In Jesus, God’s merciful, compassionate drive to heal and restore humanity is at work. It is a creative act to reorder creation to what it is meant to be before we went off track. The focus is God’s gracious intention for our right relationship with God.
The reaction of the healed man reduces Jesus to a problem-solver who bails me out of an impasse. As such, Jesus’ healing would only remove the symptoms of my disordered state, allowing me to walk in circles in my same old dead-end. Nothing has really changed in my relationship to God or in my life. I have reduced the ministry of Christ to a quick fix.
In other words, this man is cured of his disease, but not healed of his disorder. He had less compassion for himself, less insight into his infirmity than Jesus does. Jesus Christ would have led him back to a fuller life in God, but he let himself be arrested in his unlikely bail-out.

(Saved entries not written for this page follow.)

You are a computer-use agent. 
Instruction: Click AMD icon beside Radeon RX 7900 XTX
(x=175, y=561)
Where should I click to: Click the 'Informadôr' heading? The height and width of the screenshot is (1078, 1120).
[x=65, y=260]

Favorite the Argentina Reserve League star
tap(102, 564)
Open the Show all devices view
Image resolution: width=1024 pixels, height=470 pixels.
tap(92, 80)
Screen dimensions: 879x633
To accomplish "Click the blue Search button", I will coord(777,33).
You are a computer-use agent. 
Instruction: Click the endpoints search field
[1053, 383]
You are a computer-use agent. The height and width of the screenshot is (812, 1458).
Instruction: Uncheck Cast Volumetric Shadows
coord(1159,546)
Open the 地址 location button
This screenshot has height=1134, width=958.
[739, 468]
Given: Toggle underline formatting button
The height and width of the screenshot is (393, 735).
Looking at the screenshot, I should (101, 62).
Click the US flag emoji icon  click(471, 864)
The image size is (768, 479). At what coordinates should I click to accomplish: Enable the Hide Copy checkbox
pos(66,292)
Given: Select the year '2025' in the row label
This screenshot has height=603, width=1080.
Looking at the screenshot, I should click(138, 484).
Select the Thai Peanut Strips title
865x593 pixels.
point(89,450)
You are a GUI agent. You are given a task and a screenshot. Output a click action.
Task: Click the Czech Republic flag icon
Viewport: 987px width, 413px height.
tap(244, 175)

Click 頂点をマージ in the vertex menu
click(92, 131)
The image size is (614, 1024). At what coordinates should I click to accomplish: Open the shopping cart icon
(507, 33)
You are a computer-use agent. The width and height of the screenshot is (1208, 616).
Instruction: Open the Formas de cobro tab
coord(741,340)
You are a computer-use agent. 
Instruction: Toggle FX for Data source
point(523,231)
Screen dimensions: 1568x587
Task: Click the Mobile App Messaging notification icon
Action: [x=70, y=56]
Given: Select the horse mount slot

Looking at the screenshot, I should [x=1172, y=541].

It doesn’t have to be like that. In Mark’s Gospel, when Jesus frees the possessed man of the legion of demons, that man fully responds by wanting to follow Jesus. But Jesus sent him back to his people to announce what God’s mercy—not Jesus’ power, by the way—had done for him. This is a complete healing, reintegrating him into his community as a herald of God’s Kingdom.
Is my reliance in Jesus Christ based on what he can fix, or how he can challenge my present life to grow deeper into God?